Ce frère rimbaldien victime de l'incompréhension paternelle est brisé par des années passées en asile psychiatrique où les electrochocs accomplissent leur effet délétère. Libéré grâce à la guerre civile, en 75, la mère le récupère sous la mitraille "accroupi derrière le portail géant, en pyjama, dix années d'asile t'ayant éloigné de tes vêtements".
Vénus Khoury-Ghata nous emmène très loin dans les sensations. J'ai pensé à Duras et à Proust. Et puis, cette histoire qui la hante, celle du frère maudit, celle d'une lettre jamais ouverte (poète, ce frère, lui aussi), celle d'une prédiction comme dans les textes antiques: "cette fille aura trois pays, épousera trois hommes et parlera trois langues. Elle enfermera la troisième dans des livres", est inoubliable et unique.

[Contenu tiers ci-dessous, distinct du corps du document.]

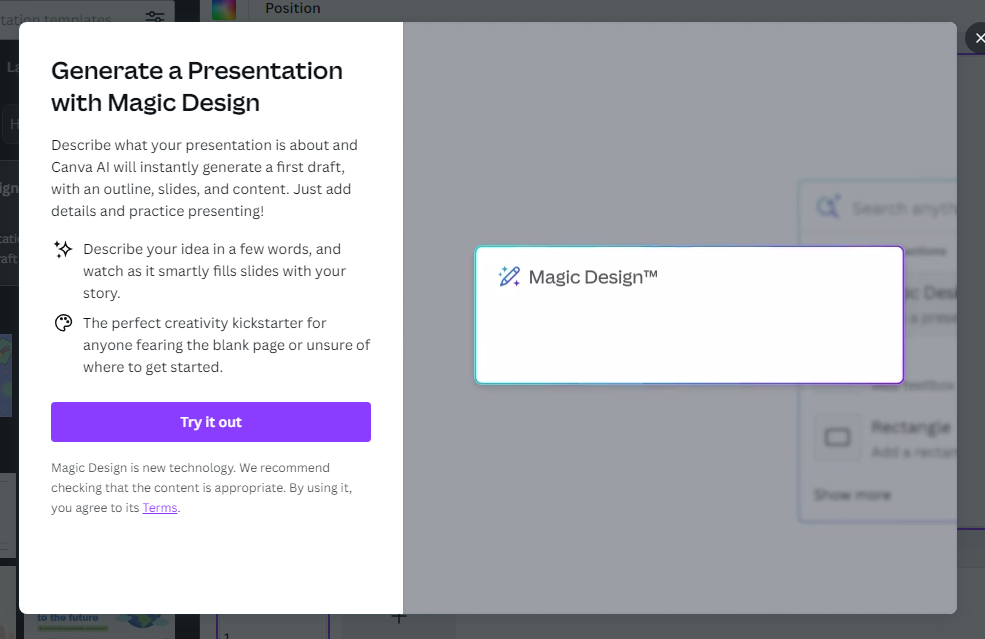
Task: Open the Position toolbar option
Action: coord(293,8)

Pour notre bonheur, cette troisième langue enfermée dans les livres est la poésie qui jaillit de chaque phrase.
"La maison aux orties" est pour ainsi dire la suite de "Une maison au bord des larmes". J'avais commencé par ce premier, une merveille. Impossible de ne pas tout relire maintenant.
Vénus Khoury-Ghata aime les chats et les livres. En fait, je crois qu'elle n'a jamais quitté le Liban bien que vivant à Paris.

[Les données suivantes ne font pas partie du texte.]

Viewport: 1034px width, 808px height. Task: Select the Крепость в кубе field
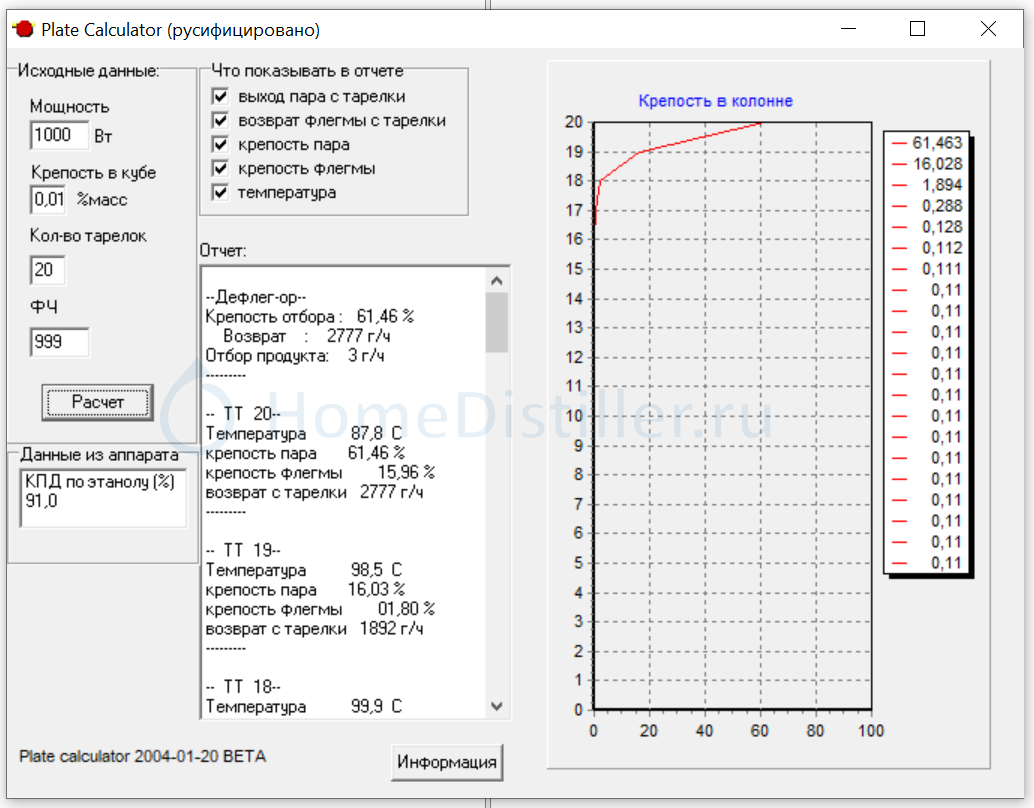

"Tirer le passé par la crinière pour le ramener en arrière avec sa horde de morts et de vivants ne servirait à rien. Le temps ne se retourne pas comme un gant, et les êtres ne peuvent être indéfiniment lancés comme des dés. D'ailleurs ils ont tous disparu de ta vie." Elle s'adresse à son frère à la fin, quand il ne reconnaît pas la maison.
Elle a su rendre hommage à ses morts.
C'est une grande, belle lecture qui met les larmes aux yeux. Ce livre est dédié à sa mère qu'elle imaginera dans "La maison aux orties" penchée sur son épaule, analphabète, lui dictant "ses espoirs et ses désillusions".